What was the problem with the sonographers and midwife?
I applied for a Guide Dog had a few assesments, rung them to say I am now pregnant got a lot of cr@p back from them, short outcome gotta get back when kid is 18 months old to see if Im still suitable, um my mobility needs will not vanish just cos I have a kid, they will change and alter.
We had a private scan at 6weeks all was wonderful
NHS one at 10weeks 5 days they refused to make things larger or move screen so I could see "something" I asked can you turn up noise so I can hear heartbeat hubby said I got given "dager eyes"
NHS at 13weeks 5 days was a lot better but still couldnt see anything
Private at 16weeks 6 days was awesome they gave us a free cd of 33 photos so I can run zoom text over the pics so I can see easier
Midwife wanted to refer me for a Social Worker cos evidently in her eyes disabled people shouldnt be parents!! she was rather baffled in the first few appointments but is slowly getting there.
I was only diagnosed with the KC in May 2009 so have had a very quick progression.

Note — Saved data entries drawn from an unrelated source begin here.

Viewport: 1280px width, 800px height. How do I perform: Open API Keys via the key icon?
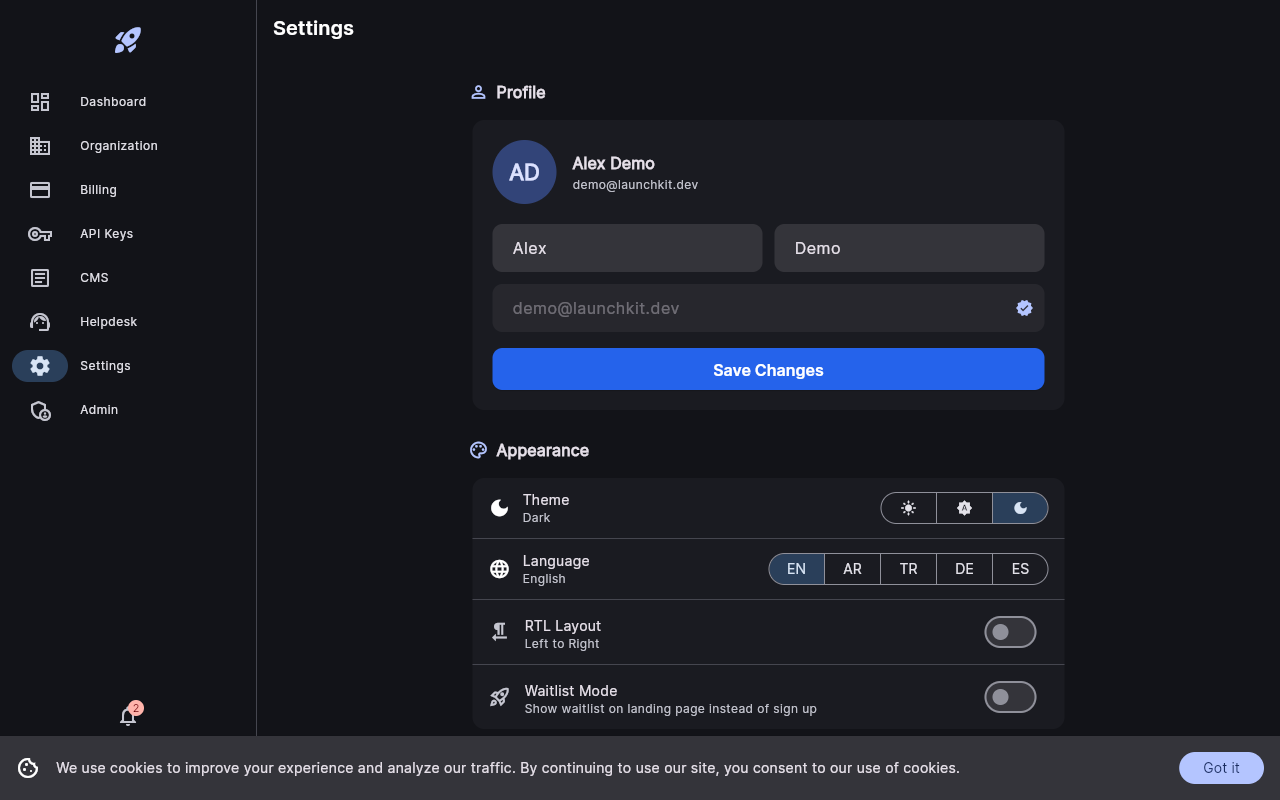tap(40, 234)

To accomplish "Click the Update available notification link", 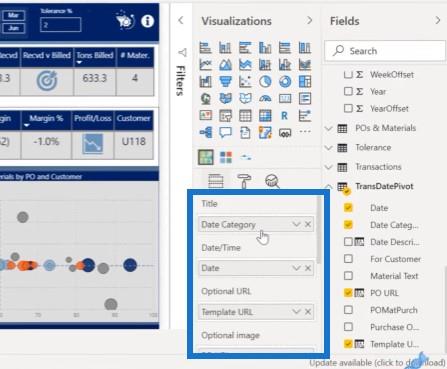I will pyautogui.click(x=377, y=363).
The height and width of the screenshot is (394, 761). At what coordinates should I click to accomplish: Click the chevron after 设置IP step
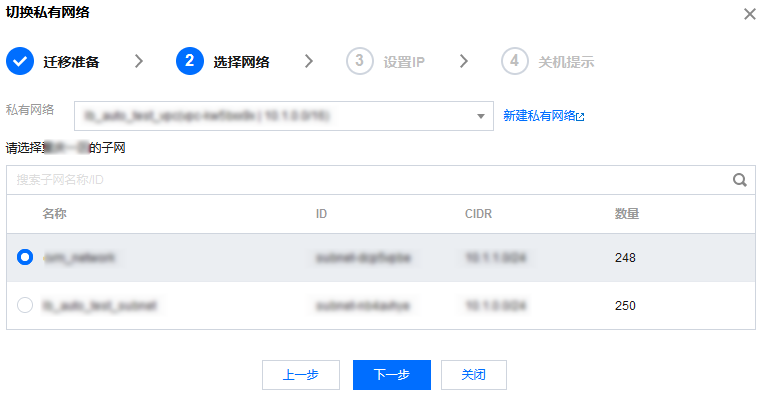463,61
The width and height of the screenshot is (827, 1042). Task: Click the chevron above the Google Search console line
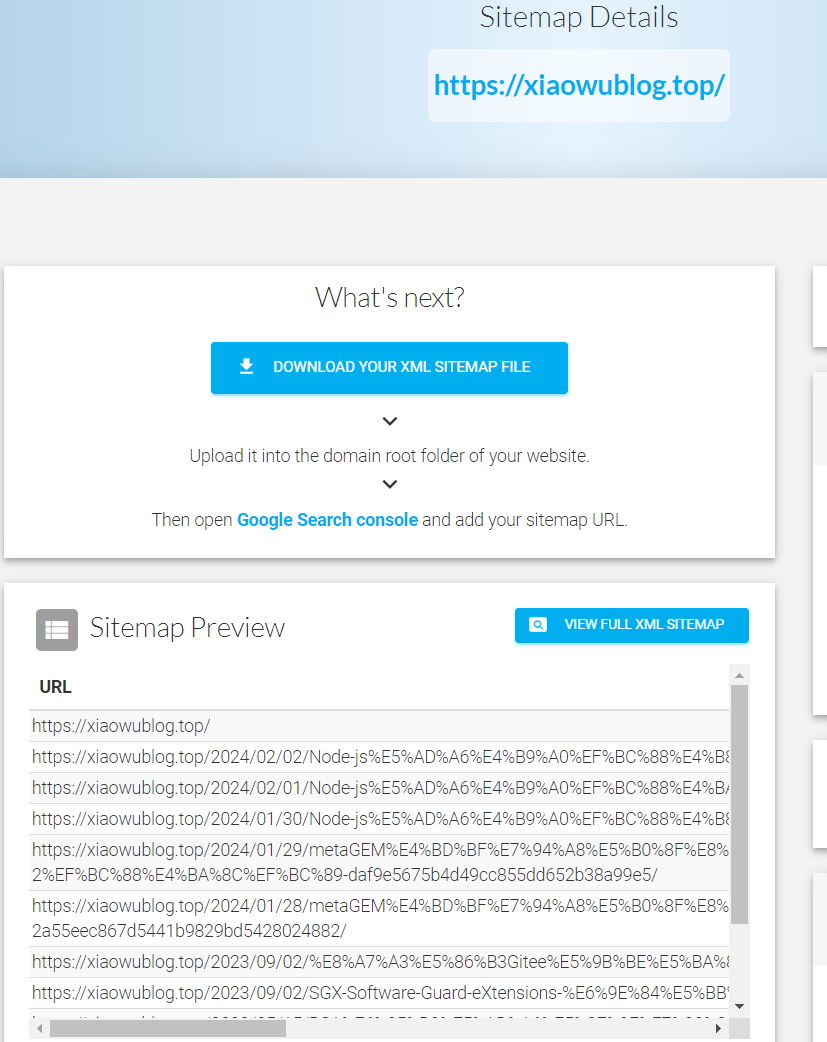(x=390, y=484)
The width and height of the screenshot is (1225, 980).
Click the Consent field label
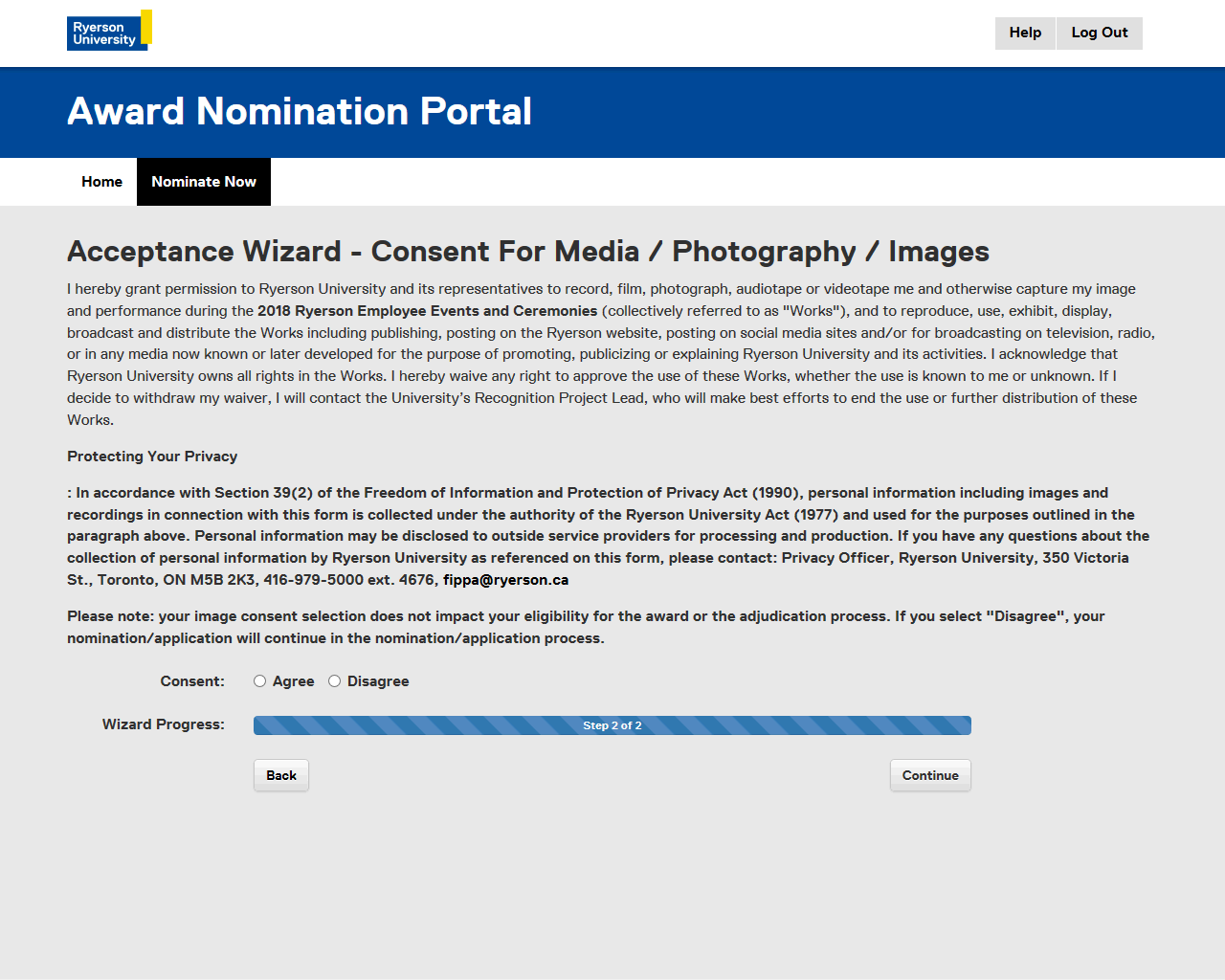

I intend to wear baby most the time so will in theory have space for cane although I am currently really bad at remembering it so who knows x
Few people without experience of low vision are good at dealing with it, I find. But it is hard for them to understand, I realise that. People think it's a matter of total blindness, or reasonable vision and don't realise the complexity of different levels of vision.
I think Guide Dogs have a general policy of not doing guide dog training with someone who is pregnant or has a very new baby because you need to devote a lot of attention to the dog training and maintain consistency of dog handling and routine. Although I know that they make exceptions, depending on individual circumstances. At the moment, I can't imagine how I'd handle kids, buggy and dog - wouldn't be a help for me, plus I find the buggy is a good mobility aid (similar to cane, I suppose, for feeling the texture/level of the ground in front of me). I'm intending to go for a dog when my youngest is school age, so applying about a couple of years before. I need all the kids to be able to walk reliably next to me.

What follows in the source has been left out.